During the Clydebank raid the pathfinder aircraft were Heinkel IIIs of Kampfgeschwader 100 which was based in north-west France. The operation was made much simpler by the clear weather conditions and by the explosions of the first incendiary bombs. These began an inferno which gave the best marker for the attacking bombers flying behind them from bases in northern France, the Netherlands and Norway. As the west of Scotland housed several strategic targets amongst the heavy industries in the area, it was no stranger to hit-and-run raids – the first had taken place a year earlier on 19 July, and another on 18 September had destroyed the cruiser HMS Sussex refitting at Yorkhill Dock – but it soon became obvious that the German attack on Clydebank was something different. Not only did it involve a large fleet of bombers, but they arrived at intervals in three waves between 9 p.m. and 3 a.m. the following morning.

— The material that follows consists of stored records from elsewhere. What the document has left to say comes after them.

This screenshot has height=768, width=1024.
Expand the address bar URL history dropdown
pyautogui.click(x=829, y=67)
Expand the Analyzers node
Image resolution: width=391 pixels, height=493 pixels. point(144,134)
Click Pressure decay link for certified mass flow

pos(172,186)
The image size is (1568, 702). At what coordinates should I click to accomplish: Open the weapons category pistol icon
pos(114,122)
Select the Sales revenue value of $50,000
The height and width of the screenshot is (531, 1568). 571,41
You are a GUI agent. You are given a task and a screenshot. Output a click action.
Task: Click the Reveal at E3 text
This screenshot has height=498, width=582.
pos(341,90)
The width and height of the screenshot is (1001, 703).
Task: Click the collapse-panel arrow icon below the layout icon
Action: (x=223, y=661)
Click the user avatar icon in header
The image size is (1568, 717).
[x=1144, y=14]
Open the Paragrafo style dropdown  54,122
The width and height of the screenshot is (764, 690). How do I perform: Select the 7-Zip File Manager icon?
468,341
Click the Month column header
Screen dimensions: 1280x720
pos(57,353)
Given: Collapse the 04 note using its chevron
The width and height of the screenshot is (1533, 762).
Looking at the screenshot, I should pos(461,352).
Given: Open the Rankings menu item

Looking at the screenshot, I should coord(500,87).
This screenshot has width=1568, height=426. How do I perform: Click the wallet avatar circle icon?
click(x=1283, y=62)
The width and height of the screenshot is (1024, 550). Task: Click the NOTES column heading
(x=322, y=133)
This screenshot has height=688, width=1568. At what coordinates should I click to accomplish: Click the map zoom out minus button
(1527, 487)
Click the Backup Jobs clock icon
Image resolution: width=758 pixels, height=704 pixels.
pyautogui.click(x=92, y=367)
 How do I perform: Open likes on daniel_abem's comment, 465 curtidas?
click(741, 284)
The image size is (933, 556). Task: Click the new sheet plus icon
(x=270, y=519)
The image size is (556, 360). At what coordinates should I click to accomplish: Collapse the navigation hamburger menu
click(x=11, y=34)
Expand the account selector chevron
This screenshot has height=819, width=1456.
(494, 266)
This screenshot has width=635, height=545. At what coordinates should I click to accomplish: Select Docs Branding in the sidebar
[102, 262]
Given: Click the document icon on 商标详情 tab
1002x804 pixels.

It was a carefully planned and calibrated operation based on sound intelligence, and it followed in the wake of similar German raids on English cities such as London, Liverpool and Coventry. The attack came from the south, with the bomber fleet flying up the west coast, and the first wave veering eastwards towards Edinburgh before flying across the central belt to follow the distinctive line of the River Clyde. Towards midnight the second wave arrived, having hooked westwards, and began its attack from the north to fly in over Loch Lomond. Finally, a third wave attacked directly from the south, flying over Glasgow.